Company Perspectives:

The Millea Group is committed to the continuous enhancement of corporate value with customer trust as the base of all its activities. By providing customers with the highest quality products and services, we will spread safety and security to all around us.

History of Millea Holdings Inc.

Millea Holdings Inc. was created in 2002 when The Tokio Marine and Fire Insurance Co.--Japan's largest property and casualty insurance company--and The Nichido Fire and Marine Insurance Co. Ltd. joined forces. Millea Holdings oversees the operations of both companies, providing its customers with marine, fire, property and casualty, personal accident, and auto insurance. In order to streamline operations and maximize efficiency, management plans to eventually merge Tokio Marine and Nichido Fire together to form Tokio Marine & Nichido Fire Insurance Co. Ltd. Intense competition in its domestic market has Millea Holdings focused heavily on expanding internationally.

Early History

Tokio Marine Insurance Company was founded in 1879. Its beginnings were closely tied to the onset of Japanese westernization in the mid-19th century. In 1639, the Tokugawa government came into power and isolated Japan from the rest of the world for more than two centuries. During this period of seclusion, no Japanese was allowed to travel abroad, and trade with foreign nations was strictly regulated. Even in the absence of contact with the West, primitive types of insurance were developed for internal trade. In 1859, however, the Japanese ports were reopened, and Japan was again in touch with the West. Foreign insurance companies immediately established agencies in these ports to protect the risks of foreign shippers. In 1868, the embattled Tokugawa regime collapsed, and the Meiji restoration government took power. Its first acts were to restore full communication with the West and adopt Western economic structures. Many young industries were financed by the Meiji government, including insurance firms, which were modeled after western companies.

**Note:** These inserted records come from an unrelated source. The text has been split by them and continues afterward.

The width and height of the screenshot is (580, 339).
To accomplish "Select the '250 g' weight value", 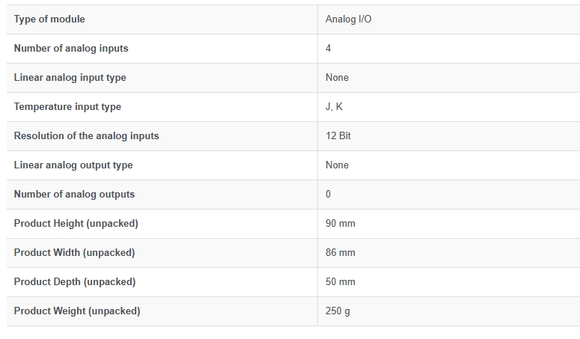I will click(x=338, y=311).
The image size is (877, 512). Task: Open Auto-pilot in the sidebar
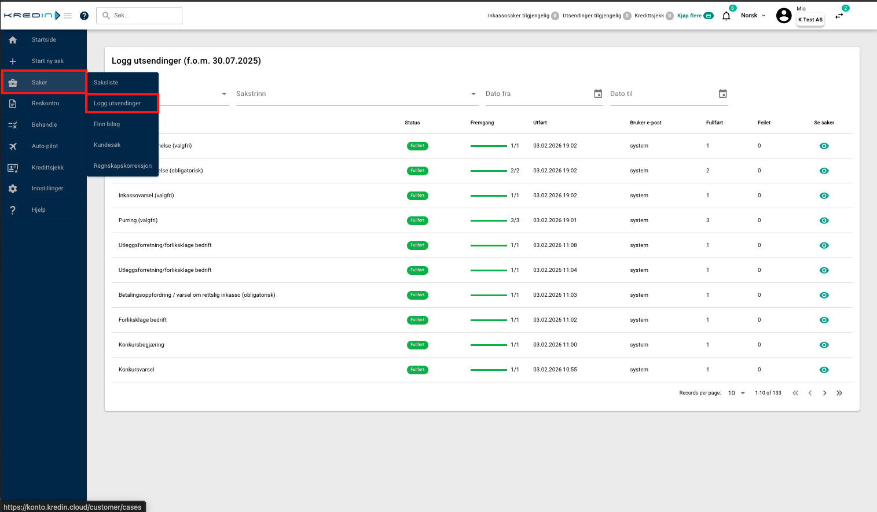[x=45, y=146]
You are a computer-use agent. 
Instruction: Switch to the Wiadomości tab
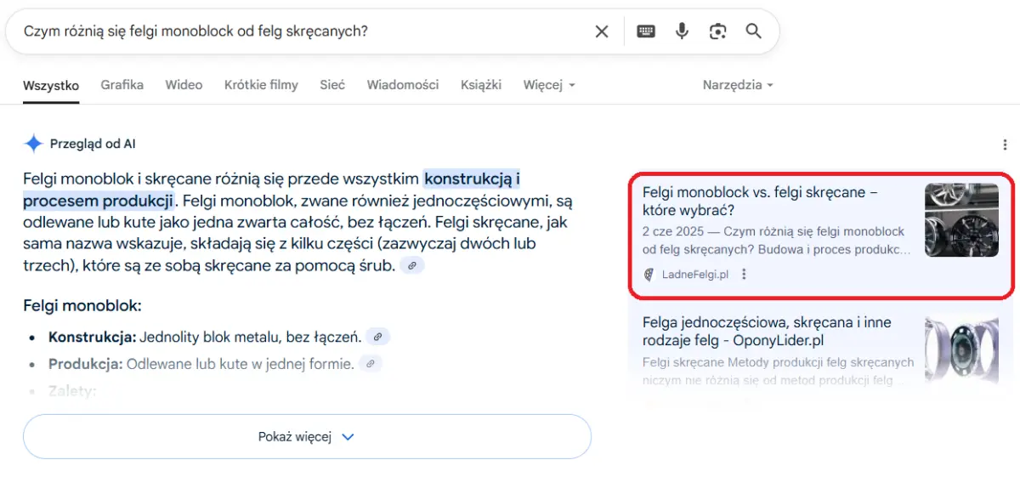402,85
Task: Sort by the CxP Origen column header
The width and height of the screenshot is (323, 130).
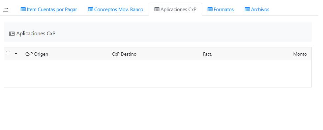Action: click(x=37, y=54)
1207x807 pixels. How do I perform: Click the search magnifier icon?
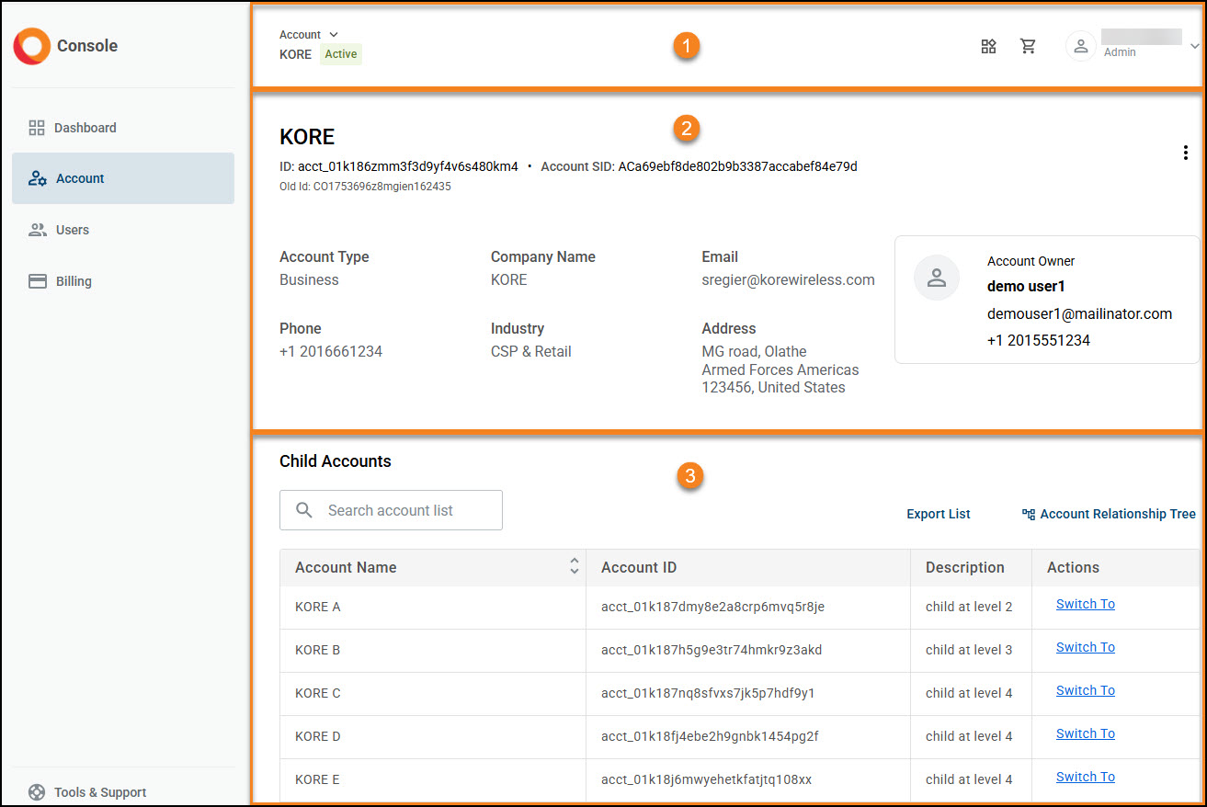point(304,510)
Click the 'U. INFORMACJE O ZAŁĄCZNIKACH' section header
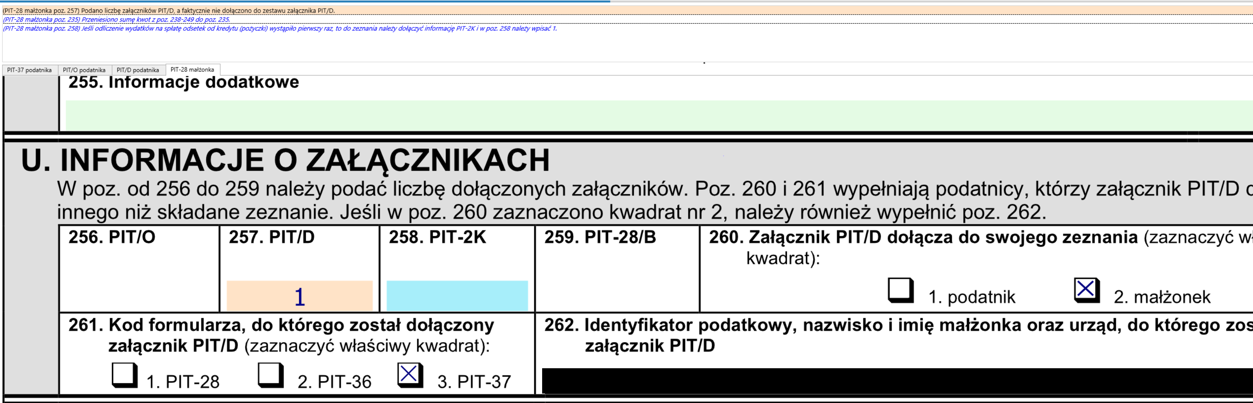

In 1878, representatives of the government, financiers who had been feudal lords, and Eiichi Shibusawa agreed on the need for a marine insurance company. Shibusawa was a leader in the development of modern industries in Japan. On Shibusawa's commission, the plan for Tokio Marine was drafted by Katsunori Masuda, one of the few Japanese experts on insurance at that time. Masuda proposed an initial capital investment of ¥500,000 and branch offices or agencies in all the major port cities. On August 1, 1879, the Tokio Marine Insurance Company was born, funded by both the government and private investors.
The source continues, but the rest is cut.